This is similar to a phrase I tell my students all the time: "Tomorrow is a new, fresh day!". We all make mistakes sometimes and I always let my students know that I treat each day as a fresh opportunity to make good choices. As a new teacher, you'll make mistakes, too. Learn from your errors and remember that with each day comes a fresh chance to improve your teaching practices, classroom management plan or interactions with students. Go home, relax and come back ready to get the day started on the right foot. 

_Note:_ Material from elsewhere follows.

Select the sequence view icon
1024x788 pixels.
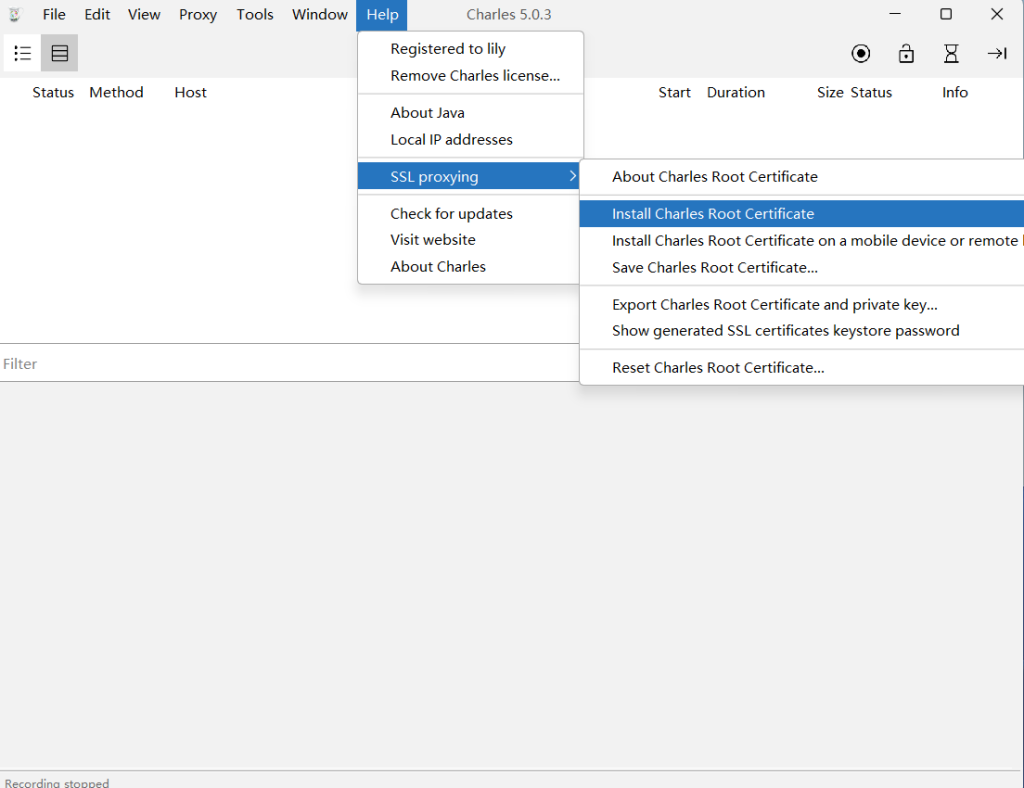click(60, 54)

Every movie with Leo in it is 10x better, am I right?
"Don't tell me I can't do it;
don't tell me it can't be done!"
- The Aviator

I love visiting with new teachers at my school because they are so full of ambition and promise! I wish more veteran teachers had this mentality. As a new teacher, this "can do" attitude will be one of your biggest assets. Believe in yourself and your students. You'll be amazed at what you can accomplish when you have faith in yourself and your abilities. Always be willing to try new lesson ideas in order to make your subject matter engaging and exciting. Your students will grow in ways you can't imagine.

Cameron's face is how I feel as the school year winds down. Everything moves so quickly!

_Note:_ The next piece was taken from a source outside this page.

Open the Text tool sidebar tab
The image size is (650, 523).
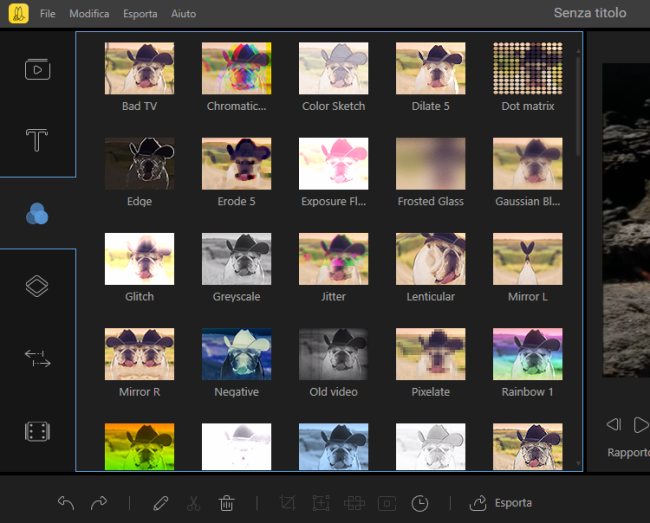coord(37,141)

"Life moves pretty fast. If you don't stop and look around once in a while, you could miss it." - Ferris Bueller's Day Off (1986)

This quote reminds me of the importance of reflection. My first year as a teacher was a blur. I forgot to stop and reflect on my experiences and it wasn't until my second year that I learned the importance of scheduling time to reflect on my instructional practices and classroom management style. The more I reflected, the more growth I was able to make. As a new teacher, remember to stop and look around once in a while. See how much your students have grown and consider the ways you have grown as well!

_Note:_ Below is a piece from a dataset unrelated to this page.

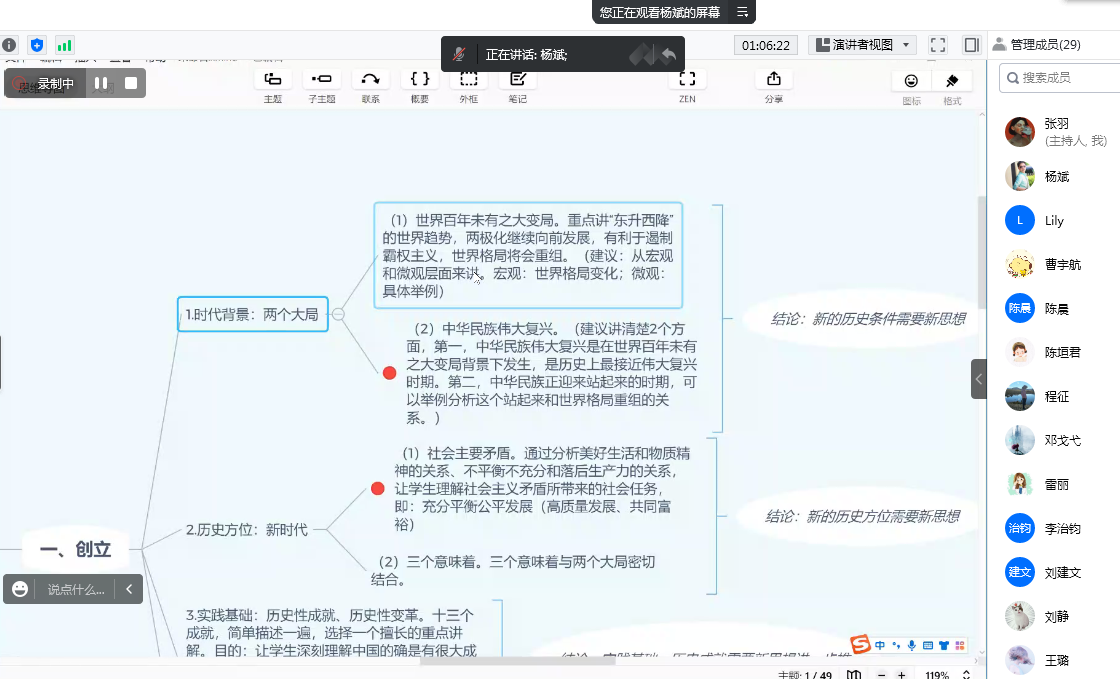Pause the meeting recording
This screenshot has height=679, width=1120.
[101, 84]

He looks like a guy who just spotted the Back to School dollar section at Target! So much excitement!

"Wait a minute, wait a minute. You ain't heard nothin' yet!"
- The Jazz Singer (1927)
The last thing I wish I knew as a new teacher was that the first year was the start of an amazing adventure. It's easy to get wrapped up in the challenges and celebrations of that first year. It's hard to imagine what kind of teacher you'll grow to be in 2, 5 or 10 years. Although I have many years ahead of me, I can tell you with absolute surety that if you have passion, dedication, an open mind and a willing heart, you will be a greater teacher than you can possibly imagine. 

Monday, August 21, 2017

My Back to School Teacher Binder

I'm convinced that this is the year that I will become totally and completely organized. The beginning of the school year is a perfect chance for a fresh start, right? I'm armed with a binder, organizational pages, my new teacher vision board for the cover and my stash of colorful pens. Let's do this!

The Binder

I purchased a one inch white binder with clear pockets on all sides for my Teacher Binder. I'm designing it specifically to hold the teaching essentials that I use all the time. Having a smaller binder makes it easier to find what I need. You bet your bottom dollar that I rely on the giant ones for student information and yearly lesson plans!

The Cover

Teachers Pay Teachers has gobs and gobs of the most beautiful binder designs. I do plan on purchasing some for other binders I'll need this school year, but I wanted to give this binder a personal touch. I used my teacher vision board that I created last week and slid it right into the clear pouch on the front of the binder. It will be a great reminder of my dreams and goals for the new school year.

The Pages

A while ago I created one of my classroom staples: Binder Pages for the Organized Teacher. I love that I can mix and match them with different binders to keep me organized throughout the year.  This particular binder will have my classroom essentials:

1. Class Rosters
2. Important Contact Information and School Resources
3. Team Meeting Minutes
4. Staff Meeting Minutes
5. Curriculum Sequence (a print out from my school)
6. Lesson Plans

I don't keep all my lesson plans in this binder - just the ones for the week or unit. I have a separate binder for my collection of lessons for the year and another binder dedicated to student information. I'm adding a substitute binder and field trip binder to the collection this year, too. I'll definitely blog about those once they're created!

Organizing the Binder

When setting up my binder, I use dividers for each section so that I can quickly find what I need. 

The binder itself is purposefully on the thin side as I consider it my "grab and go" binder for fire drills, and staff or team meetings.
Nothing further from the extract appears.